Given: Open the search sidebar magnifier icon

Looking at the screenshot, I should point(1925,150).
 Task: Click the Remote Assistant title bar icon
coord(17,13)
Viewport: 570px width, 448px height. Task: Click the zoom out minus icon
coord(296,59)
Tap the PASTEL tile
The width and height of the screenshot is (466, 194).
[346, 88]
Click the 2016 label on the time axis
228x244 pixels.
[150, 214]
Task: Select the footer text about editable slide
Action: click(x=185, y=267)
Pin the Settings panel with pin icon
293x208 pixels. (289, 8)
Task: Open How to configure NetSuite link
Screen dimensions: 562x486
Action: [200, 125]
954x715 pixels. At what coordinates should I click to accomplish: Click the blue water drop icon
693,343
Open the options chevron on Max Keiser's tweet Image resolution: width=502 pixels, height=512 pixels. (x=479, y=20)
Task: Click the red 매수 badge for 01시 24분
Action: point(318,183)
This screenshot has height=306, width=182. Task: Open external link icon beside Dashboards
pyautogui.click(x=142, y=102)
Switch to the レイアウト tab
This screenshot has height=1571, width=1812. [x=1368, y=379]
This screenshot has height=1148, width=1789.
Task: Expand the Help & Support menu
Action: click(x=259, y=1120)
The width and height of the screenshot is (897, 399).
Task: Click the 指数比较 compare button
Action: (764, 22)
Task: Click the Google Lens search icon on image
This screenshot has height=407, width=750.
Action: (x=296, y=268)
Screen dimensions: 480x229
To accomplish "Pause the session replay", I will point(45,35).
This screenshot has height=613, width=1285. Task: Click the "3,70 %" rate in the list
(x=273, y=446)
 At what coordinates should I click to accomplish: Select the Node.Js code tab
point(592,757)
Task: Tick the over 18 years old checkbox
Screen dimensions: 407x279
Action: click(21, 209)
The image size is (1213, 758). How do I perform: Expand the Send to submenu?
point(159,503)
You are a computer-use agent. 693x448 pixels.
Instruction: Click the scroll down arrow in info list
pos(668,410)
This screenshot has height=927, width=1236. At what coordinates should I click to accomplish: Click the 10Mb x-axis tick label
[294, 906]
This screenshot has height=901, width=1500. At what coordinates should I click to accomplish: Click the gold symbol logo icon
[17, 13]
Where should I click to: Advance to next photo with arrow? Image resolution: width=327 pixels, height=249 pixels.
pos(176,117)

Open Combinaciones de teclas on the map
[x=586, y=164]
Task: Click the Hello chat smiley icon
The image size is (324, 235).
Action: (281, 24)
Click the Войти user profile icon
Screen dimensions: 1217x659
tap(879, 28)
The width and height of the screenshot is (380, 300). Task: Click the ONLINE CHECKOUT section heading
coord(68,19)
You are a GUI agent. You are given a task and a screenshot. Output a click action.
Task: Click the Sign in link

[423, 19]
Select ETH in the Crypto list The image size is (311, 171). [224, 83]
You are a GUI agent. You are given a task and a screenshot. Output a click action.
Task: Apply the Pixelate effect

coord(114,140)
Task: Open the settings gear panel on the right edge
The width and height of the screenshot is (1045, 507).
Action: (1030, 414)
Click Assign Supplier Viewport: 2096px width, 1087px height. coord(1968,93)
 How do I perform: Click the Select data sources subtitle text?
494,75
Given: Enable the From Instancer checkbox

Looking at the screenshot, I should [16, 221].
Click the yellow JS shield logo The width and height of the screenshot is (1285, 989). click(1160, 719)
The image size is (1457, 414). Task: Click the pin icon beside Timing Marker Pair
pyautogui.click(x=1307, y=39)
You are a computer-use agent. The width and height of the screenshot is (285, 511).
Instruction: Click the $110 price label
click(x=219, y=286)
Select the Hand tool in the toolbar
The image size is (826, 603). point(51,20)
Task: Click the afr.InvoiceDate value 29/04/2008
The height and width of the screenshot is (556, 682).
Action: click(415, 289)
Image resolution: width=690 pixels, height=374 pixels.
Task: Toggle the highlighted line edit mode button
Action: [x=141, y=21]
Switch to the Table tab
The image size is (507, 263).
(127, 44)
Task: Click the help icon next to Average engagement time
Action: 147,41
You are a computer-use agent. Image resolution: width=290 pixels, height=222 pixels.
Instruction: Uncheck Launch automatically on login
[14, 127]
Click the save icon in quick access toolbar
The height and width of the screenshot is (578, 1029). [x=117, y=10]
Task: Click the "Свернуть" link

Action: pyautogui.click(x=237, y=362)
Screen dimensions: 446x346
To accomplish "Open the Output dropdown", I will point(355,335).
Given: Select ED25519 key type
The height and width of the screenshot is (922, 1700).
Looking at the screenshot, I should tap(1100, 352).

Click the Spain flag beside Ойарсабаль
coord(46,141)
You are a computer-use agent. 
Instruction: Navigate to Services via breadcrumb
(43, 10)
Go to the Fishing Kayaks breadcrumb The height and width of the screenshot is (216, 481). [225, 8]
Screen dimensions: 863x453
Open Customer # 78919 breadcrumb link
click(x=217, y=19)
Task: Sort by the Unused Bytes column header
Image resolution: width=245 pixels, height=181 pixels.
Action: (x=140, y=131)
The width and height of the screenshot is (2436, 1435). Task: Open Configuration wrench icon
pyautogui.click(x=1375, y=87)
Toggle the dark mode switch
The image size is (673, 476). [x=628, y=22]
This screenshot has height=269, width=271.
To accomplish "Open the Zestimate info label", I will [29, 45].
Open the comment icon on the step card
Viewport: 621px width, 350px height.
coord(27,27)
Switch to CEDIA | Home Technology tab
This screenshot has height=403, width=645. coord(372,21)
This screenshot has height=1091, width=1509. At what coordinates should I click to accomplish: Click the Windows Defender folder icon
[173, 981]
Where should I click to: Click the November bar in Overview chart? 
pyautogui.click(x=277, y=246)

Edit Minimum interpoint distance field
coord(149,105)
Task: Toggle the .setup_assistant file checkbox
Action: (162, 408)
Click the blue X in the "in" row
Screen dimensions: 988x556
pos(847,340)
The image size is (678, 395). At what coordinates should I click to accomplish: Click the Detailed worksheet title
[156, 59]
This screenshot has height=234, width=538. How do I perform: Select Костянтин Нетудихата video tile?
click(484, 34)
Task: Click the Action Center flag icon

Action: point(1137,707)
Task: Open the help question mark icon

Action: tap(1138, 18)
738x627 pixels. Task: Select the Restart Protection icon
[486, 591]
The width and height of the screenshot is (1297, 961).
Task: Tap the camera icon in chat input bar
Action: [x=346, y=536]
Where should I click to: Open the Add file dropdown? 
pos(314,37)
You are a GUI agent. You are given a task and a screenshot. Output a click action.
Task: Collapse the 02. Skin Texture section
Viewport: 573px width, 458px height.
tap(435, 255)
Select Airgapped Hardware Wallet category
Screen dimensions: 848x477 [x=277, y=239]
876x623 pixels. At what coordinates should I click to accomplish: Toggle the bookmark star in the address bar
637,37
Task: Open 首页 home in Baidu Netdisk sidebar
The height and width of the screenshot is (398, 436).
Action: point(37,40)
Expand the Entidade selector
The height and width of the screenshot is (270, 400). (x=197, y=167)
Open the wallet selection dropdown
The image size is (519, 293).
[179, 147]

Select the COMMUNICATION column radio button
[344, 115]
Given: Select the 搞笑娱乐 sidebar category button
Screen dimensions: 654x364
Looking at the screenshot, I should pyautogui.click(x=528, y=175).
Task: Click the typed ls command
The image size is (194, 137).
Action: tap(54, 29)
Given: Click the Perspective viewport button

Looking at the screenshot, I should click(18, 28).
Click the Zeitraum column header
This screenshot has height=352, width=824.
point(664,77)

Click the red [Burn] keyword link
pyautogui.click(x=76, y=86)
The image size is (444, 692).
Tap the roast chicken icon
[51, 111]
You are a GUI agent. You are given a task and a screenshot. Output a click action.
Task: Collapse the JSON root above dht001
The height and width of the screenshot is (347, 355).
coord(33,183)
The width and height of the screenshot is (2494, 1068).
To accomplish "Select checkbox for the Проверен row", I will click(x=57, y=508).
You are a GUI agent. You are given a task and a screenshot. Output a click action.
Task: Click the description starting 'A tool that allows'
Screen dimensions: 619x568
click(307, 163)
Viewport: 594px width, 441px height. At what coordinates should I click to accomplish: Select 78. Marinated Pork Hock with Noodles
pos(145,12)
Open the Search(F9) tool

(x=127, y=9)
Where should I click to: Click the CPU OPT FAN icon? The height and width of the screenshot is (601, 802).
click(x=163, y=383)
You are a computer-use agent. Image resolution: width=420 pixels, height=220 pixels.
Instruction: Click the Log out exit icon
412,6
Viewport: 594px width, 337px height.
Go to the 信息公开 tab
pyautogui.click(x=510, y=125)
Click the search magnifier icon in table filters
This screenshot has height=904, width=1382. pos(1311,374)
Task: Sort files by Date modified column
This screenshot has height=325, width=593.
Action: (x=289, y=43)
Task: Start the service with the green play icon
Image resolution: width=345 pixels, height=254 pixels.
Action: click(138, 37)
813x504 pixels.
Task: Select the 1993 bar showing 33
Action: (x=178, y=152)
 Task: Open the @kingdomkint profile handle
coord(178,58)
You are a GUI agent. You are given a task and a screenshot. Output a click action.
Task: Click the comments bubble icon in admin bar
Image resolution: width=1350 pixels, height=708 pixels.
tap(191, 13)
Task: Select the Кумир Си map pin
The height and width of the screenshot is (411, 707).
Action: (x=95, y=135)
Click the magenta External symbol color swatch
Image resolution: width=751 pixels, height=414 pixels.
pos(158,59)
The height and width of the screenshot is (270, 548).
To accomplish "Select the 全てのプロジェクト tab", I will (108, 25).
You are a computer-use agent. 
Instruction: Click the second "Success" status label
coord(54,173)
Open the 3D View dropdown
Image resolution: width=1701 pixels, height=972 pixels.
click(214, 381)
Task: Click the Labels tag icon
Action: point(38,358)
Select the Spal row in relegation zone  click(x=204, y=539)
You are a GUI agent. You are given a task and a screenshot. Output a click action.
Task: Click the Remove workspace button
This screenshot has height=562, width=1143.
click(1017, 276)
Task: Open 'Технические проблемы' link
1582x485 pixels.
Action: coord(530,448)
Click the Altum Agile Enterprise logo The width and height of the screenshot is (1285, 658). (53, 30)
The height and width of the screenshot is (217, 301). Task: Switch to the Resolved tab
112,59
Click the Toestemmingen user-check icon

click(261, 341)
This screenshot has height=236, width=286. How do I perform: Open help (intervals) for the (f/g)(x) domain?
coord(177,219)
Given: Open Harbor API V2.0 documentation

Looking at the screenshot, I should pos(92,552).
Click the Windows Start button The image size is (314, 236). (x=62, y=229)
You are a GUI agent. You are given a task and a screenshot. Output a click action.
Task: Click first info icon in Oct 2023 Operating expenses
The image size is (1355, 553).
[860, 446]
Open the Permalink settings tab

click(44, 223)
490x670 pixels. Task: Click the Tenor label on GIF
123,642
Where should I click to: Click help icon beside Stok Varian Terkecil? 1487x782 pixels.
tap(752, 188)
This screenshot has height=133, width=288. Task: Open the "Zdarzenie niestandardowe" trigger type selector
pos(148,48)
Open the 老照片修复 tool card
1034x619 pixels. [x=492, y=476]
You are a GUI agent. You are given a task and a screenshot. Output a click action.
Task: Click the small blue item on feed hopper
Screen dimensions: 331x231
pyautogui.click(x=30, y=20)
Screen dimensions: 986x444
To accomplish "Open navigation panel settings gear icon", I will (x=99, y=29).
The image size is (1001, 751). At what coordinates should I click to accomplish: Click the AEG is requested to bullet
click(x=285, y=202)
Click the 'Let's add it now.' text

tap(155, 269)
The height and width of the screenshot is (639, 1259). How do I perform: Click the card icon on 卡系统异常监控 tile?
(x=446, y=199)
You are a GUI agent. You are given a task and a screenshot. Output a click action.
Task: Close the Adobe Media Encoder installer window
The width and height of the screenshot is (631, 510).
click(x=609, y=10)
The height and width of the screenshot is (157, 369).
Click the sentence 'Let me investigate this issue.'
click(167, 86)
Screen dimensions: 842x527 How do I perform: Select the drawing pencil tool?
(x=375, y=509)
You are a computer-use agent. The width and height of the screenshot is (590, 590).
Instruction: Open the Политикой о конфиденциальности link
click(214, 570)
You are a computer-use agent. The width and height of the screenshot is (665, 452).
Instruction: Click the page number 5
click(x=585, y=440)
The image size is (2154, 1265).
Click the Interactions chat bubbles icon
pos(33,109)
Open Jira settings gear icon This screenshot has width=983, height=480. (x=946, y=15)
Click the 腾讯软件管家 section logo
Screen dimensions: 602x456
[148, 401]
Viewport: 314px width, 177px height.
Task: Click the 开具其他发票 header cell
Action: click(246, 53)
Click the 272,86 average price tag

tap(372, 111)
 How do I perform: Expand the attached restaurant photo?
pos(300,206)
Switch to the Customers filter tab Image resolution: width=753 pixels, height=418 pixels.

══════════════════════════════

### What you will do
Rewrite the items from the line containing "Screen dimensions: 480x229" through the line containing "Select ETH in", both included, replacing "image size" with "screen size" and leaving everything else as it stands.

### Result below
Screen dimensions: 480x229
To accomplish "Pause the session replay", I will point(45,35).
This screenshot has height=613, width=1285. Task: Click the "3,70 %" rate in the list
(x=273, y=446)
 At what coordinates should I click to accomplish: Select the Node.Js code tab
point(592,757)
Task: Tick the over 18 years old checkbox
Screen dimensions: 407x279
Action: click(21, 209)
The screen size is (1213, 758). How do I perform: Expand the Send to submenu?
point(159,503)
You are a computer-use agent. 693x448 pixels.
Instruction: Click the scroll down arrow in info list
pos(668,410)
This screenshot has height=927, width=1236. At what coordinates should I click to accomplish: Click the 10Mb x-axis tick label
[294, 906]
This screenshot has height=901, width=1500. At what coordinates should I click to accomplish: Click the gold symbol logo icon
[17, 13]
Where should I click to: Advance to next photo with arrow? Image resolution: width=327 pixels, height=249 pixels.
pos(176,117)

Open Combinaciones de teclas on the map
[x=586, y=164]
Task: Click the Hello chat smiley icon
The screen size is (324, 235).
Action: (281, 24)
Click the Войти user profile icon
Screen dimensions: 1217x659
tap(879, 28)
The width and height of the screenshot is (380, 300). Task: Click the ONLINE CHECKOUT section heading
coord(68,19)
You are a GUI agent. You are given a task and a screenshot. Output a click action.
Task: Click the Sign in link

[423, 19]
Select ETH in the Crypto list The screen size is (311, 171). [224, 83]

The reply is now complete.